START Input

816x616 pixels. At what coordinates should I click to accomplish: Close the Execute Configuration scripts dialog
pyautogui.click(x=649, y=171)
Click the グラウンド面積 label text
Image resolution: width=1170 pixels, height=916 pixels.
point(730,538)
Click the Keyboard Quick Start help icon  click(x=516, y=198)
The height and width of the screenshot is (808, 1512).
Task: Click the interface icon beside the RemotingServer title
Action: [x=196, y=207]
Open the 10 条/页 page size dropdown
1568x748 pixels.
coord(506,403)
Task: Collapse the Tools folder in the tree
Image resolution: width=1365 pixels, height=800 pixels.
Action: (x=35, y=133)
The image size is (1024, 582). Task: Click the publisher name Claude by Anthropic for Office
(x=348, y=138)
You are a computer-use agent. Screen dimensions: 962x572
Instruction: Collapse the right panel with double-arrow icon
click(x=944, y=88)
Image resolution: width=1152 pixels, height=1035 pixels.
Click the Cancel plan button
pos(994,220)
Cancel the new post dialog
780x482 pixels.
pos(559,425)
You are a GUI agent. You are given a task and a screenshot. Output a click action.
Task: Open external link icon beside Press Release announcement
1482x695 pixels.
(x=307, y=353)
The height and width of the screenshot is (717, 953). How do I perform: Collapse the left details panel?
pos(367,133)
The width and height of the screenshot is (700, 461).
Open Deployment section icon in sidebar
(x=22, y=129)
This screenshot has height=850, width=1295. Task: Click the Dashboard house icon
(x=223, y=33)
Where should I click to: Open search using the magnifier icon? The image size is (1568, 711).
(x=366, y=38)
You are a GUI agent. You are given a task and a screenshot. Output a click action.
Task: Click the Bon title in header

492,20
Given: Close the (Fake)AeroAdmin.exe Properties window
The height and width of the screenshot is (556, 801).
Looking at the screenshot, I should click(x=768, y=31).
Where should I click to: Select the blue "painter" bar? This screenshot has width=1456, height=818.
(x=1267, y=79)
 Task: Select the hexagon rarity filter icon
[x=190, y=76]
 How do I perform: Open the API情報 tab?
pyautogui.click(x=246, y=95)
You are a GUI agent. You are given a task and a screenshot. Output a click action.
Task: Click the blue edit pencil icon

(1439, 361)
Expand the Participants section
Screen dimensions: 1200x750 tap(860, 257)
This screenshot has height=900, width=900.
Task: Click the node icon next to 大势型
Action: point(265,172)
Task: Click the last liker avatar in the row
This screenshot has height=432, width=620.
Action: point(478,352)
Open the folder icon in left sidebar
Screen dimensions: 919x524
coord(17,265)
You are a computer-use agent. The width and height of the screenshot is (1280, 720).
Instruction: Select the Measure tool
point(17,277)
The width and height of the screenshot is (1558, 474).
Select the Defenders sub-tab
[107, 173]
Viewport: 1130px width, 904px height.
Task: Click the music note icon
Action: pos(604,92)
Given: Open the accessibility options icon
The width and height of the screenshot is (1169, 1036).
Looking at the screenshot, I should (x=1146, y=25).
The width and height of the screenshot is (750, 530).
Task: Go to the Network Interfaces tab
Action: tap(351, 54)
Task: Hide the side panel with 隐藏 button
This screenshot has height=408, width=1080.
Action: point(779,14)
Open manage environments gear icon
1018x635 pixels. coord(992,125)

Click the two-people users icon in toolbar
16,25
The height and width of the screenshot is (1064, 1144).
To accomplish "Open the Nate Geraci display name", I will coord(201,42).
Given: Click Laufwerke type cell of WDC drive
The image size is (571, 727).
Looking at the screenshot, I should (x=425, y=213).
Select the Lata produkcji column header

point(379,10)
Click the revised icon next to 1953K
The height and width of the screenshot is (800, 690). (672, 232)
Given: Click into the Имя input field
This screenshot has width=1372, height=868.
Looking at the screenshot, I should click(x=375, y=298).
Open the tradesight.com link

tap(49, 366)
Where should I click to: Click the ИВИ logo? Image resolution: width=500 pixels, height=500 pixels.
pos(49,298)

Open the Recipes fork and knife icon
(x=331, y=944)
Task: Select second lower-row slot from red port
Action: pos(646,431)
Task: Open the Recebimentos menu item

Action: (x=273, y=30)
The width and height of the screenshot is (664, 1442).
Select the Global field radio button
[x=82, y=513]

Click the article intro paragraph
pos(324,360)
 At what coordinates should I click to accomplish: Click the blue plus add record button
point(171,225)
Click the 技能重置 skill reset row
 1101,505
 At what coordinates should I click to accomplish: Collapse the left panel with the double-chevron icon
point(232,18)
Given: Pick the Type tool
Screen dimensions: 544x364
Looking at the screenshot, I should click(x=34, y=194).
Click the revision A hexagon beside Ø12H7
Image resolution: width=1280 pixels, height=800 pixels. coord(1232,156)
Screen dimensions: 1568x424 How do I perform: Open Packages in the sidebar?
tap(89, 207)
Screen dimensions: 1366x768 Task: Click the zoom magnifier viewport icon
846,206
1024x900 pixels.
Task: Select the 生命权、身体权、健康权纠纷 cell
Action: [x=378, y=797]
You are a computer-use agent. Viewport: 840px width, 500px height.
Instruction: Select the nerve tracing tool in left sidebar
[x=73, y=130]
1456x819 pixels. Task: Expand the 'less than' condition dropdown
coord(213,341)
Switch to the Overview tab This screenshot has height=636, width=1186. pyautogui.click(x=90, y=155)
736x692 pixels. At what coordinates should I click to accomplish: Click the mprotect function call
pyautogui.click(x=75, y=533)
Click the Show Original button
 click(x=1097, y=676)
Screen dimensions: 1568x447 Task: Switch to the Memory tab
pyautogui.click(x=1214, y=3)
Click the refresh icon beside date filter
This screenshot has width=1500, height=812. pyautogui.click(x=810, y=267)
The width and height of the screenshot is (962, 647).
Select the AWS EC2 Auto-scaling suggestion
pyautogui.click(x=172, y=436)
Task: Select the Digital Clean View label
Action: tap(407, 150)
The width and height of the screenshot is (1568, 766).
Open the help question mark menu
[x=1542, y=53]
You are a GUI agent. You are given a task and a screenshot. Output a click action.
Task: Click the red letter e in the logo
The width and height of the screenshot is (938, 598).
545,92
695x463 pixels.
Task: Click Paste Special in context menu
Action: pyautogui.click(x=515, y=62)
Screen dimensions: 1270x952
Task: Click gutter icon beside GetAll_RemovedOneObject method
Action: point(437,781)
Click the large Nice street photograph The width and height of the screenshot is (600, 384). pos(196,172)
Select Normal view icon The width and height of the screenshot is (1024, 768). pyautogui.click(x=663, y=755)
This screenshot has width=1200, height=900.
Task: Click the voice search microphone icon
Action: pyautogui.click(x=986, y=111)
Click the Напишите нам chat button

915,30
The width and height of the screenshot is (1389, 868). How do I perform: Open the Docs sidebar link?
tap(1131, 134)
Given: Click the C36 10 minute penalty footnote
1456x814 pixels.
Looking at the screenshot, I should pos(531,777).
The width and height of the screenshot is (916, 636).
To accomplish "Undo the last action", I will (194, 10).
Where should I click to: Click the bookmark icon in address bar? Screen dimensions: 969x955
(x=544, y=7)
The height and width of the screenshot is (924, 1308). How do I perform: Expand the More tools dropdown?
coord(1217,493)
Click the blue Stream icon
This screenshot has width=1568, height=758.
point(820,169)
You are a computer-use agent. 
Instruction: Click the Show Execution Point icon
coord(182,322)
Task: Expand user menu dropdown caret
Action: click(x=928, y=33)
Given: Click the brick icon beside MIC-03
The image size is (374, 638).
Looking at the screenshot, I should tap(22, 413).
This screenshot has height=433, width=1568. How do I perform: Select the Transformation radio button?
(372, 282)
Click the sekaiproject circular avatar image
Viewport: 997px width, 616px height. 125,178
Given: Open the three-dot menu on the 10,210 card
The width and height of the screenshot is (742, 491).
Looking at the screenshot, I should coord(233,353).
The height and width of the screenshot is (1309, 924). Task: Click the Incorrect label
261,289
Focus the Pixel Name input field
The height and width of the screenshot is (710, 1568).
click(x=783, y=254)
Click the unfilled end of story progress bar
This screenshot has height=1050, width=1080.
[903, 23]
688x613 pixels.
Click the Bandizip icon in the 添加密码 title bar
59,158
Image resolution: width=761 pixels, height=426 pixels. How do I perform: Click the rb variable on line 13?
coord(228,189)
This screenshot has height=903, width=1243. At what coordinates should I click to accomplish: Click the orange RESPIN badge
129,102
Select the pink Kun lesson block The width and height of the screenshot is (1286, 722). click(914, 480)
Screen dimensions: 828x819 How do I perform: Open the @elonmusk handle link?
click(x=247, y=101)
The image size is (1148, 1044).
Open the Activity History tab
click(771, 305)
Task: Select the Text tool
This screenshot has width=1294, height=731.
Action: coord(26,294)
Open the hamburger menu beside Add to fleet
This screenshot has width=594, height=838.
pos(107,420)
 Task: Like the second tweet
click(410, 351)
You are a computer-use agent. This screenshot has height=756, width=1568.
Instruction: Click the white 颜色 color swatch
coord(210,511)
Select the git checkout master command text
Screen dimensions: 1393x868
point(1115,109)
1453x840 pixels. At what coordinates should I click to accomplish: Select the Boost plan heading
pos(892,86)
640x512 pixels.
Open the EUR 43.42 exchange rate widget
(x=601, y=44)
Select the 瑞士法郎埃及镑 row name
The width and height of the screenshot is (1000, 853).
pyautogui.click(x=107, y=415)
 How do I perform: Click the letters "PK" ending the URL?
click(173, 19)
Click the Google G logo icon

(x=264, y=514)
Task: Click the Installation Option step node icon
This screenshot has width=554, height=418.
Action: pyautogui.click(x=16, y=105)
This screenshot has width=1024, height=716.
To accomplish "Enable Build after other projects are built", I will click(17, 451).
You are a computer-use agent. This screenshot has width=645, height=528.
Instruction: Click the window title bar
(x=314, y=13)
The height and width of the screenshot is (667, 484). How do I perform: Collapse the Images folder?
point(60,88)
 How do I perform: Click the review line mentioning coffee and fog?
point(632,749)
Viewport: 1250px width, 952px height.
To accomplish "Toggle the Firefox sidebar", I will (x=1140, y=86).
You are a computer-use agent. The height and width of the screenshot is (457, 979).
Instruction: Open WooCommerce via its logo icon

END Input

* What is expected
In the entries above, the lines from the one bearing "Click the Keyboard" up to and including the one bearing "Image resolution: width=1152" should be transcribed exactly; no other line is wanted.

* Written solution
Click the Keyboard Quick Start help icon  click(x=516, y=198)
The height and width of the screenshot is (808, 1512).
Task: Click the interface icon beside the RemotingServer title
Action: [x=196, y=207]
Open the 10 条/页 page size dropdown
1568x748 pixels.
coord(506,403)
Task: Collapse the Tools folder in the tree
Image resolution: width=1365 pixels, height=800 pixels.
Action: (x=35, y=133)
The image size is (1024, 582). Task: Click the publisher name Claude by Anthropic for Office
(x=348, y=138)
You are a computer-use agent. Screen dimensions: 962x572
Instruction: Collapse the right panel with double-arrow icon
click(x=944, y=88)
Image resolution: width=1152 pixels, height=1035 pixels.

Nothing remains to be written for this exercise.